Schrijf het werkwoord van to be in de verleden tijd [1]

Schrijf het werkwoord van to be in de verleden tijd [1]

 

Je hebt geleerd over de present simple. Nu gaan we het hebben over de past simple. De past simple gebruik je om te praten over iets dat al gebeurd is en nu over is

Als je zegt dat je nu in de dierentuin bent zeg je I am at the zoo. Stel je voor dat je gisteren in de dierentuin was. Dan zeg je I was at the zoo.

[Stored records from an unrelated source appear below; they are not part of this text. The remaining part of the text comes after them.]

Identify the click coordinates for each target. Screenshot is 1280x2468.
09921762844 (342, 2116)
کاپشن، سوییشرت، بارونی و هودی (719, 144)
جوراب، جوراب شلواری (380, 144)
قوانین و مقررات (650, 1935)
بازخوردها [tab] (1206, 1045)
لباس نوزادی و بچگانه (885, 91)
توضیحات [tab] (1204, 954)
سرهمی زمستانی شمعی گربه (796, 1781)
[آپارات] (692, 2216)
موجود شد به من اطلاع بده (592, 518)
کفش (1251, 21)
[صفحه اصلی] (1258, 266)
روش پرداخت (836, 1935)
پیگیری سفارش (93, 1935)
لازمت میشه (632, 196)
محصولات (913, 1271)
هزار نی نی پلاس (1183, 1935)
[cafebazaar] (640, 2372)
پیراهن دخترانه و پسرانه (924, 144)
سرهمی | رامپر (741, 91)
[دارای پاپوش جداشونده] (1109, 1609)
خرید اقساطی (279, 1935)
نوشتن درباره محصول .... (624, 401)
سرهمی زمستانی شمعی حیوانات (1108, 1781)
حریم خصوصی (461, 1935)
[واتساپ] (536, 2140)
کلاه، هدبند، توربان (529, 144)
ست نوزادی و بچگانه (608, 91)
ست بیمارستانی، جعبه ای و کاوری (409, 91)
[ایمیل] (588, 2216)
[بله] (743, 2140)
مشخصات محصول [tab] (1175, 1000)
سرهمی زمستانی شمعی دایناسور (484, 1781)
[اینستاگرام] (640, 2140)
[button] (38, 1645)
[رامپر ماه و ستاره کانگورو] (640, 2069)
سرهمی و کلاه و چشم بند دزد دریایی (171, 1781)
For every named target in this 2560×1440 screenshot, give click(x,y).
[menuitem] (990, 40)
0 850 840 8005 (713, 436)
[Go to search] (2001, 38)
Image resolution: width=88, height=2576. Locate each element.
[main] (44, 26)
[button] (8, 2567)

Je hebt de verleden tijd gebruikt. Je praat over iets dat in het verleden gebeurd is. Het hulpwerkwoord to be in de tegenwoordige tijd ken je al. Nu leer je het hulpwerkwoord to be in de verleden tijd.
 

Enkelvoud    
ik was = I was
jij/u was = you were
hij was = he was
zij was = she was
het was = it was

 

Meervoud    
wij waren = we were
jullie waren = you were
zij waren = they were


Zie je hoe het moet?

  • I was at the swimming pool yesterday.
  • Ik was in het zwembad gisteren.
     
  • They were at the park last week.
  • Zij waren in het park vorige week.

Je kunt vraagzinnen maken door was of were voor het onderwerp te zetten.

  • Was I mean yesterday?
  • Yes, I was. No, I wasn’t. / Yes, you were. No, you weren’t.
     
  • Were you playing football yesterday?
  • Yes, you were. No, you weren’t. / Yes, I was. No, I wasn’t.
     
  • Was she at the zoo last Saturday?
  • Yes, she was. No, she wasn’t.
     
  • Was Mike at school this morning?
  • Yes, Mike was. No, Mike wasn’t.
     
  • Were Bill and Lucy playing together yesterday?
  • Yes, Bill and Lucy were. No, Bill and Lucy weren’t.

Let op: de zwarte zinnen gebruik je als je antwoord geeft op je eigen vraag. De blauwe zinnen gebruik je als je antwoord geeft op de vraag van iemand anders.

Let op: wasn’t = was not, weren’t = were not.